Rarely do we find samplers from the same family let alone made by the same person. Lucinda Beck worked these two samplers, stitched five years apart, and fortunately they have remained together. The first was worked in 1831, and is inscribed in large letters, "L BECK 1831." Worked solely in cross stitches, primitive alphabets and decorative bands fill the composition. Across the bottom she stitched a flat house worked solidly in an ochre-colored silk. Above the house are the initials MLG, likely those of her teacher. They are flanked by butterflies and symmetrically by ships depicted on tiny patches of water. This is a fine accomplishment for a very young girl.
The second sampler, worked in 1836 when she was ten years old, is again naïve in nature. Across the top is a similar border of geometric spade-shaped buds stemming from a single line vine. Lucinda worked only one band of lettering, and only to the letter I, although she did double up on most of the letters. Her inscription forms the other three lines of lettering, and amusingly she misspells sampler as "sambler". Three linear houses create the imagery for this piece. All quite simplified, the largest, centered, rises up through Miss Beck's inscription with a striped bird perched atop. The other two are identical with a bird perched on each of the chimneys.
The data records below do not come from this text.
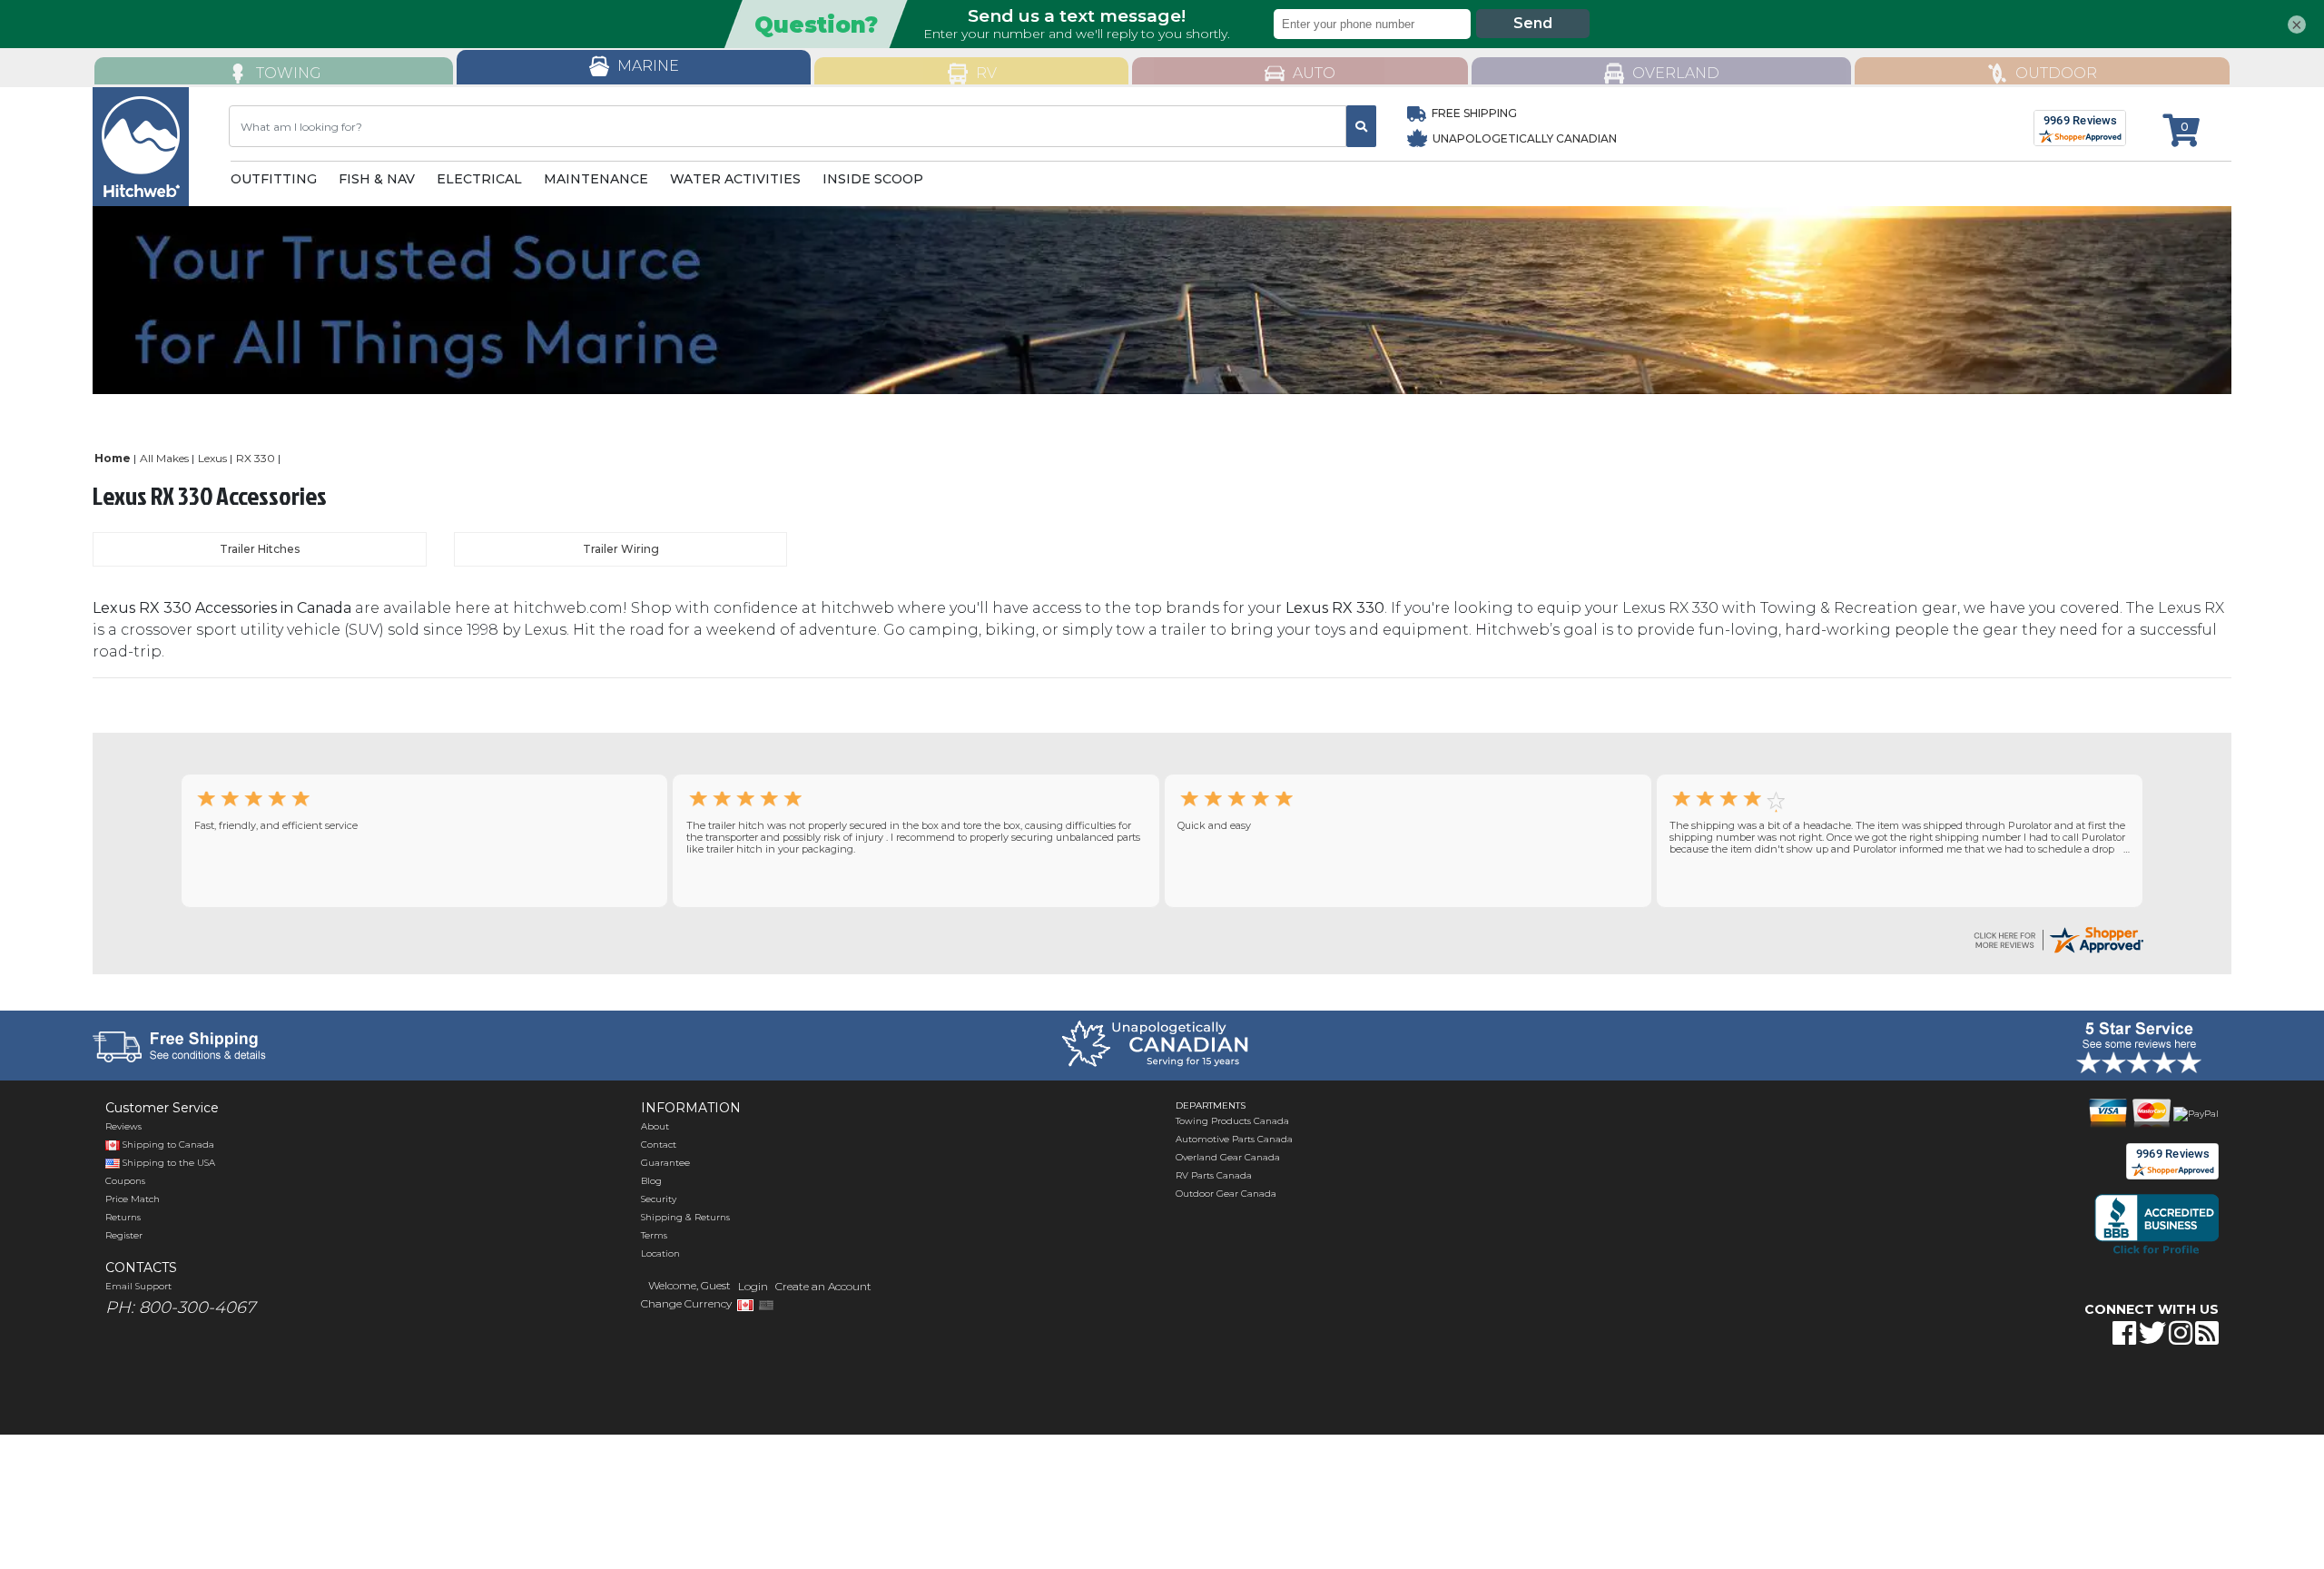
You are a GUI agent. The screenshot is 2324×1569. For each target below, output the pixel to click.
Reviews (123, 1126)
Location (660, 1253)
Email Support (138, 1286)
Lucinda Beck was born June 3, 1826 to Benjamin and Elizabeth (Ries) Beck; and she was baptized at the Trinity Lutheran Church of Stone Arabia, Montgomery County, New York. In 1846 she married James H. Hager of Ephrata, New York and they had three children. Lucinda died in 1895.
Worked in silk and linen on linen, the samplers are in good condition with minor overall darkening to the linen. They have each been conservation mounted and are in molded and painted frames.